The paper proposes an analysis of the feasibility of highly efficient combined plants. The aim of the paper is to discuss and analyze different strategies for the increase of the efficiency of the combined cycle power plants with respect to those usually proposed in the literature. Resorting to the optimization of the components, joined with the use of regeneration and postcombustion (reheat) in the topping cycle it is shown how the combined plant efficiency can rise well over the actually well known limit of 60%. The possibility of obtaining such a high efficiency value is confirmed also by the proposed thermoeconomic optimization, based on the minimization of the total cost of the plant per unit power, obtained referring to a common economic basis the cost of the exergy losses and the costs of the components.
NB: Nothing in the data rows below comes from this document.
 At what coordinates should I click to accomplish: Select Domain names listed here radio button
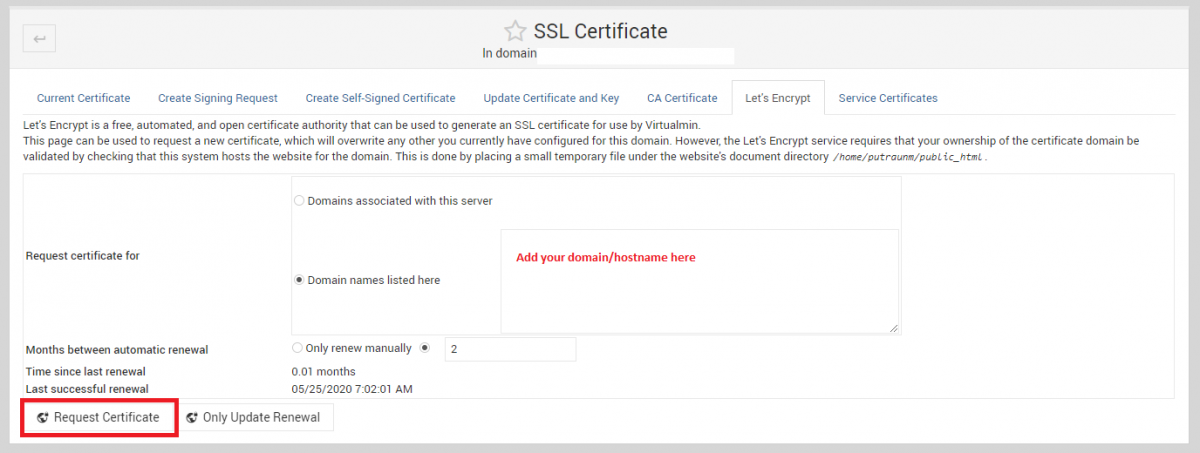pos(299,280)

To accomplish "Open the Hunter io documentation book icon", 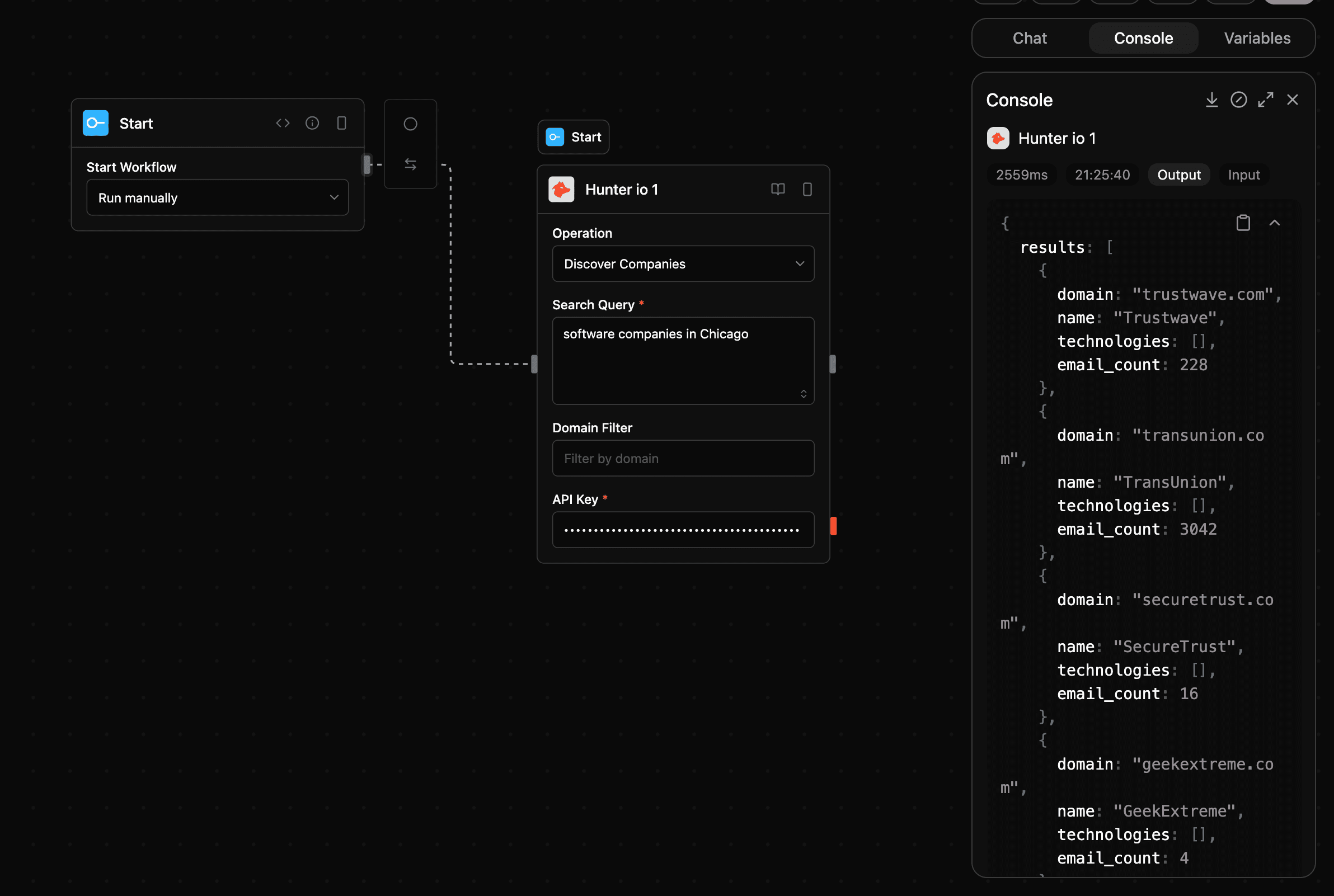I will pyautogui.click(x=777, y=189).
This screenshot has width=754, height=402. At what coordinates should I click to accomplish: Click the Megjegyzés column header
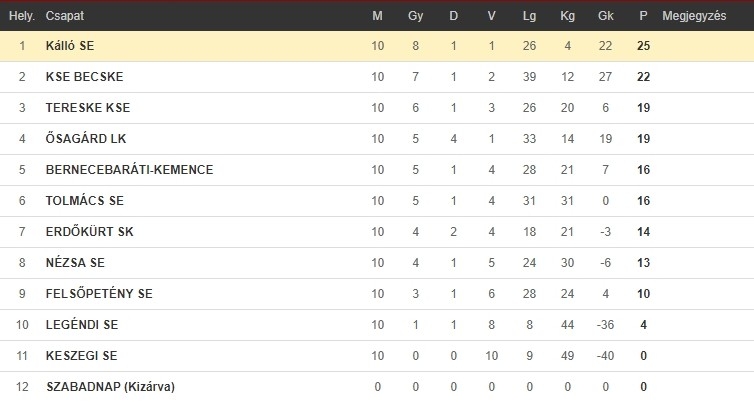click(x=694, y=16)
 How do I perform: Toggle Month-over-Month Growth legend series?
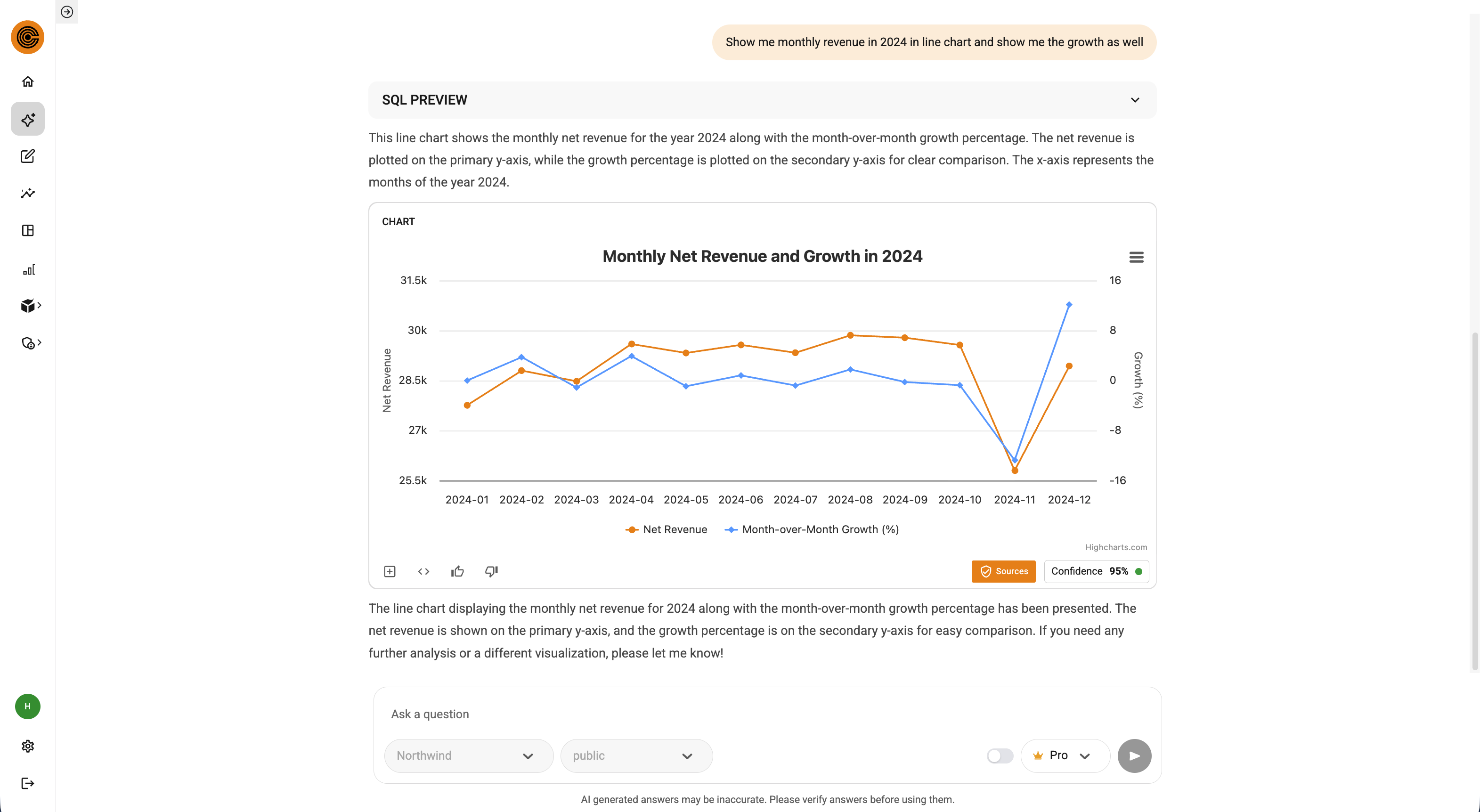pos(812,530)
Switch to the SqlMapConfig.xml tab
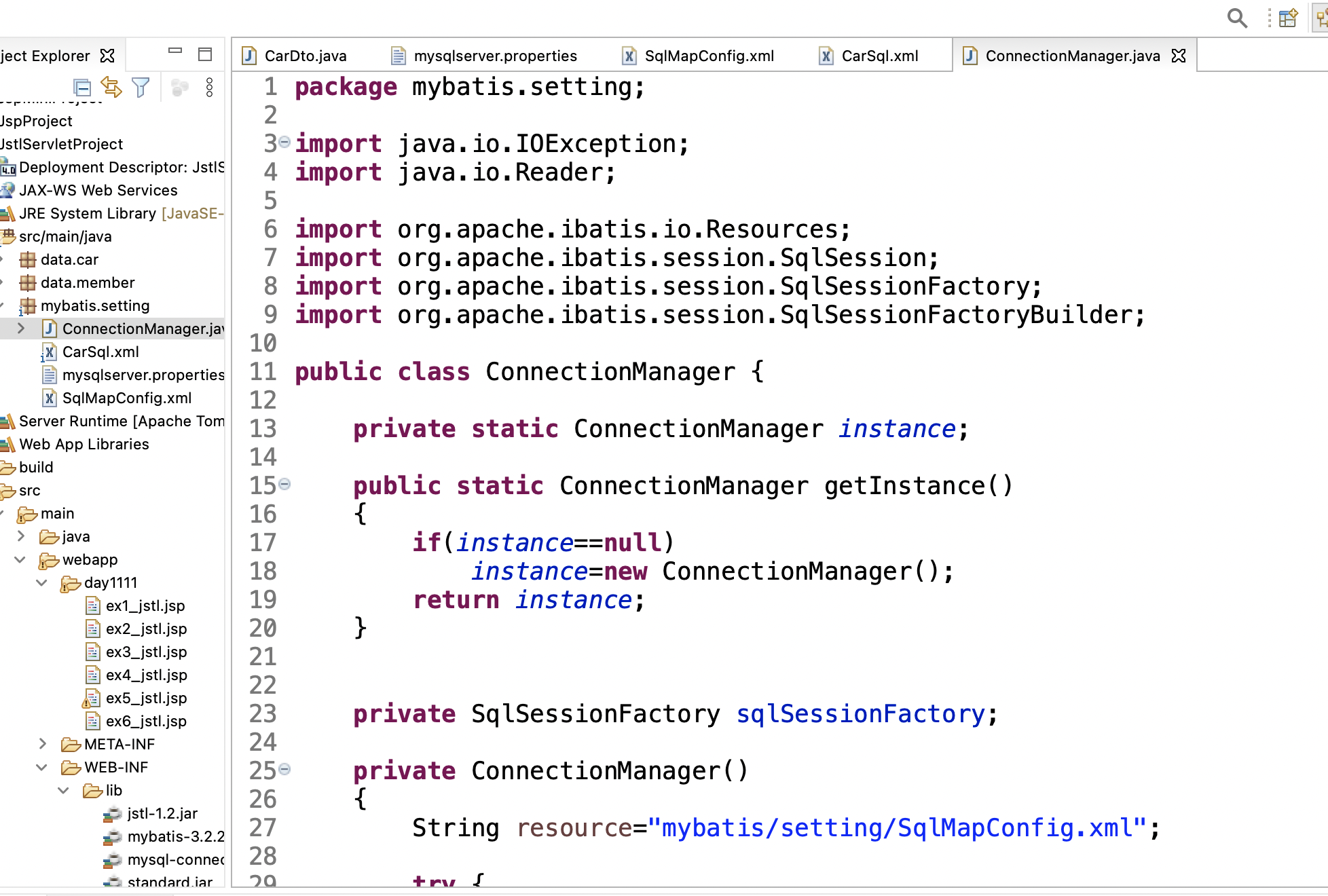Image resolution: width=1328 pixels, height=896 pixels. [708, 56]
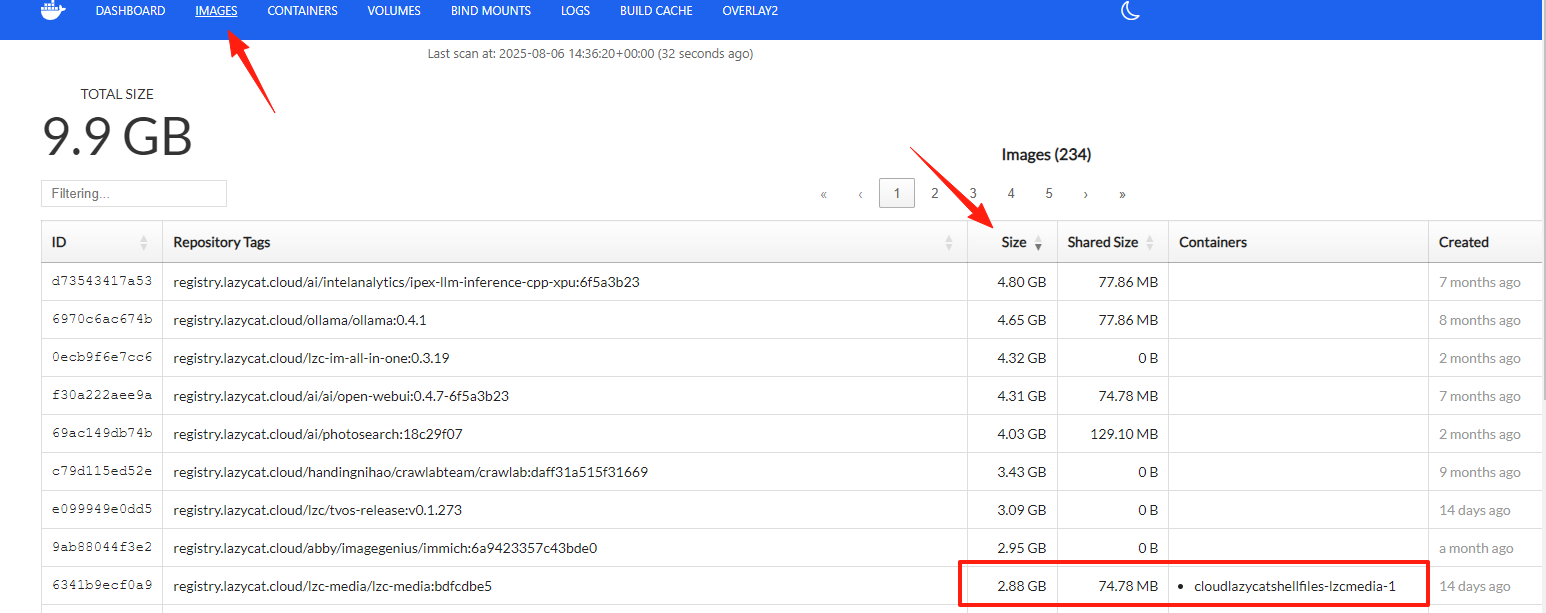Switch to the Containers tab

tap(302, 11)
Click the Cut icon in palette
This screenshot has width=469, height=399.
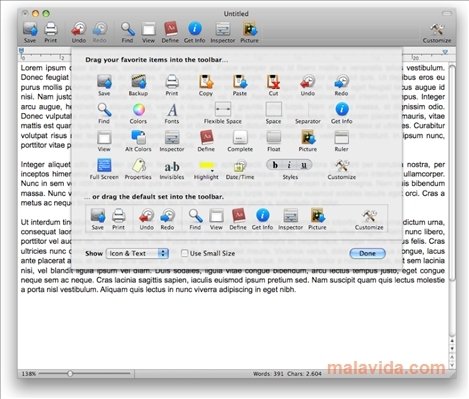click(273, 82)

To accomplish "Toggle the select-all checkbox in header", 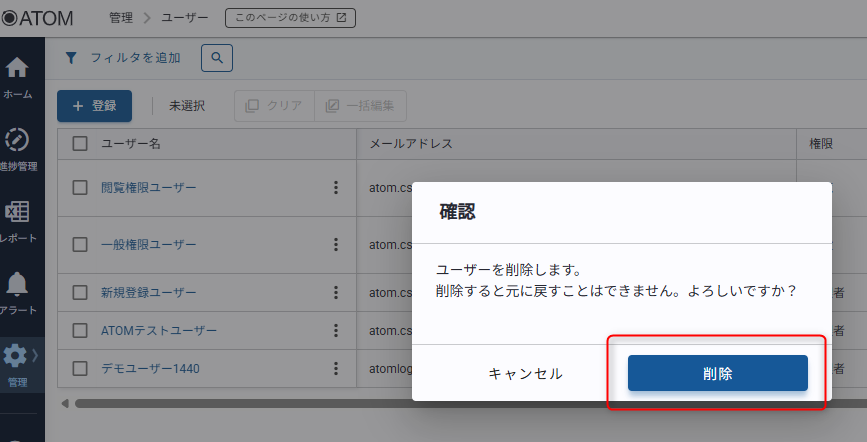I will (80, 144).
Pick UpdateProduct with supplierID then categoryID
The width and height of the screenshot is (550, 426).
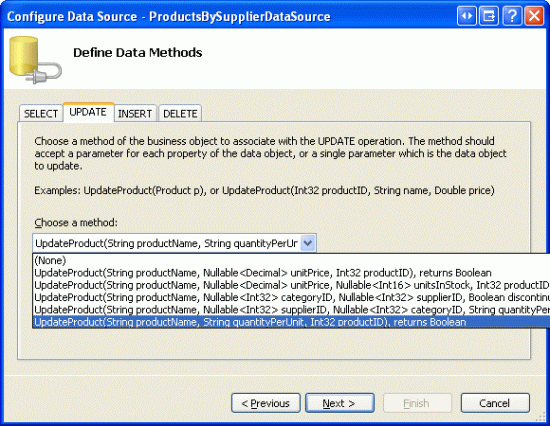pos(291,309)
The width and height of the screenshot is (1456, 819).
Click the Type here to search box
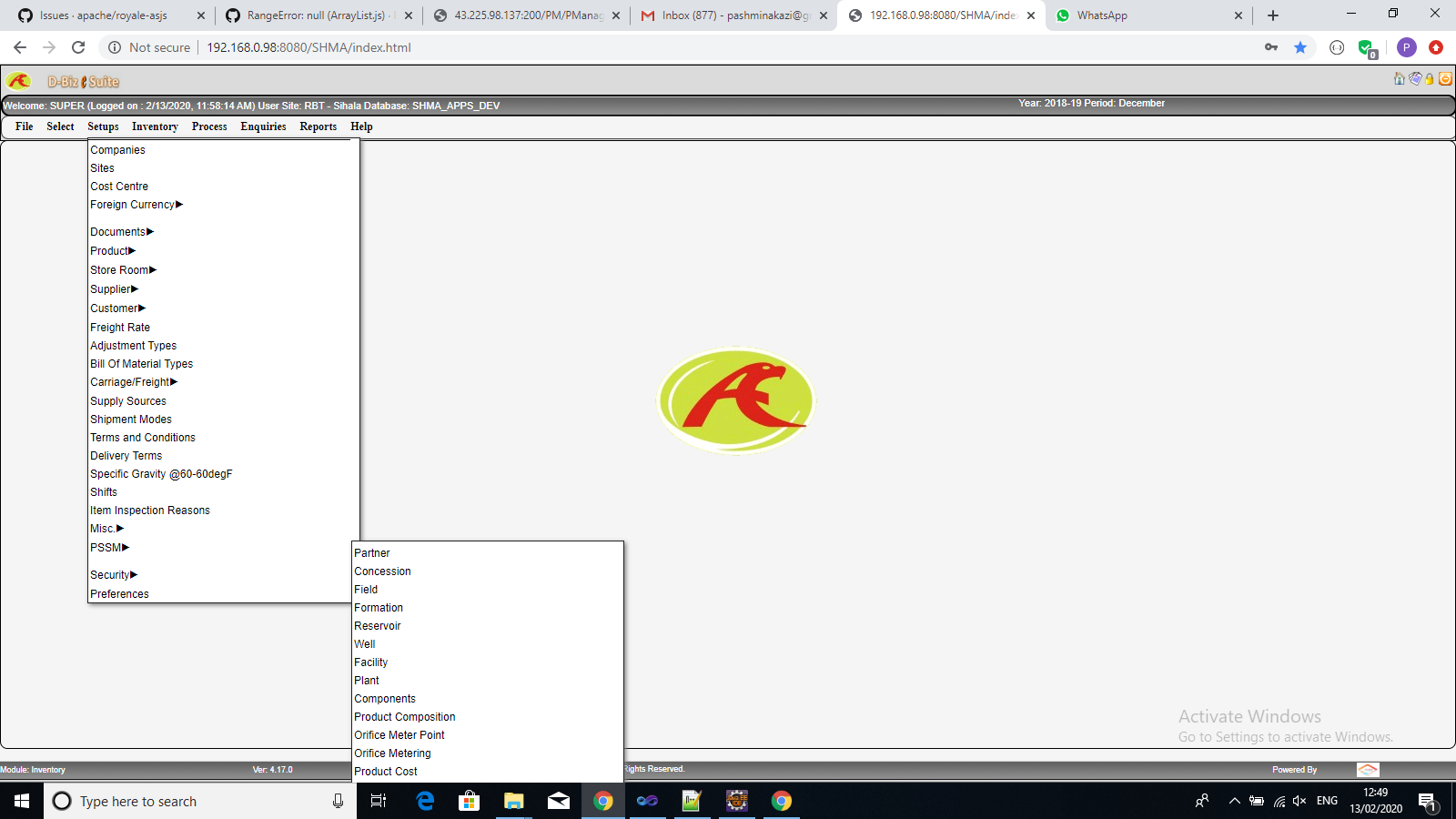[x=182, y=801]
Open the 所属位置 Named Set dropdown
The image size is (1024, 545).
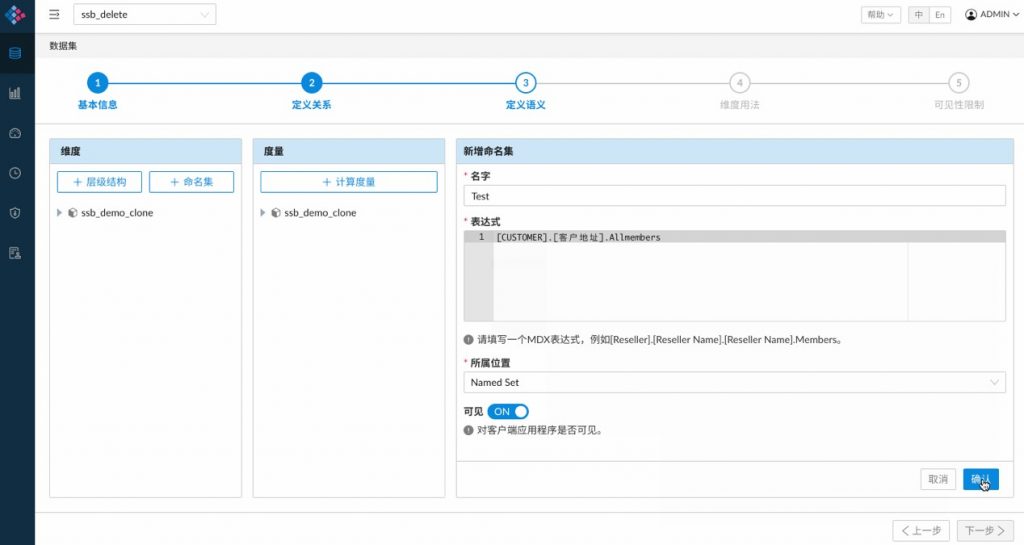735,382
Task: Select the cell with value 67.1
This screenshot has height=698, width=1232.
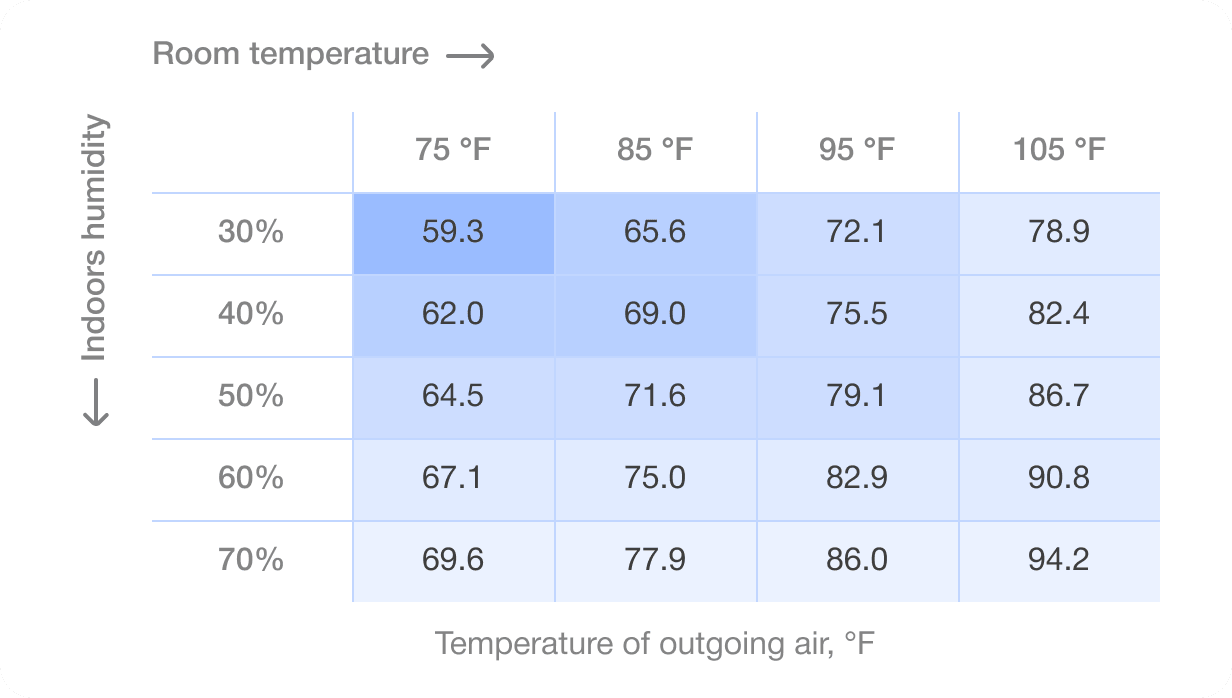Action: click(x=453, y=479)
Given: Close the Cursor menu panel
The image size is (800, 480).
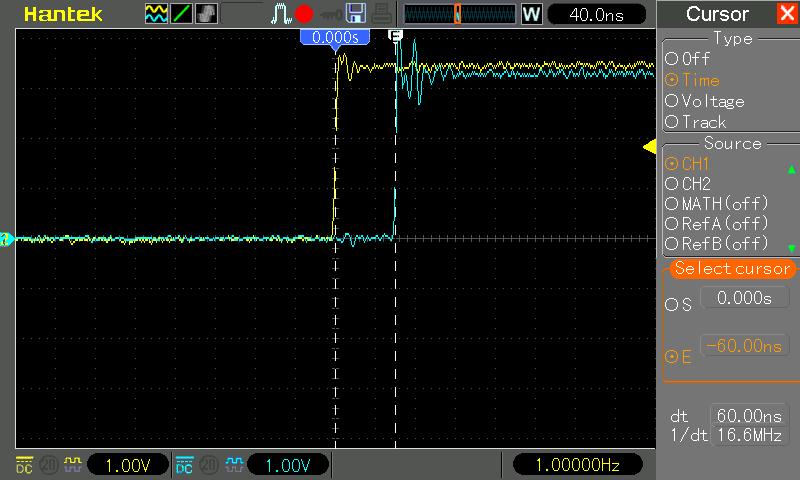Looking at the screenshot, I should click(787, 14).
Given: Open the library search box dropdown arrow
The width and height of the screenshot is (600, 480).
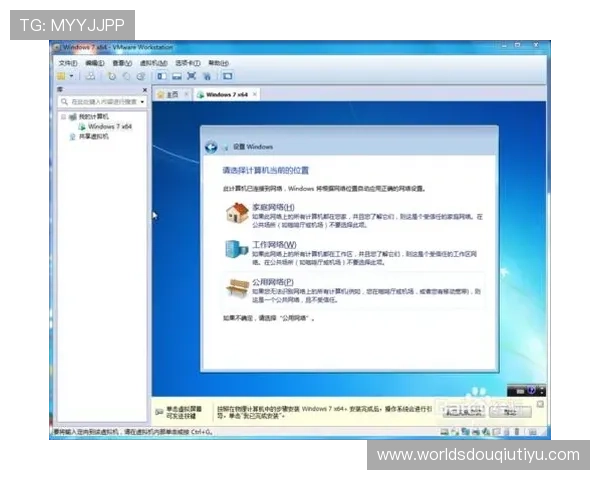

The feasibility of obtaining combined plant with efficiency higher than 62%, simply by best fitting the available technology and without waiting for meaningful technological improvement of the gas turbines, is demonstrated.

Suggested Citation

  • Franco, Alessandro & Casarosa, Claudio, 2004. "Thermoeconomic evaluation of the feasibility of highly efficient combined cycle power plants," Energy, Elsevier, vol. 29(12), pages 1963-1982.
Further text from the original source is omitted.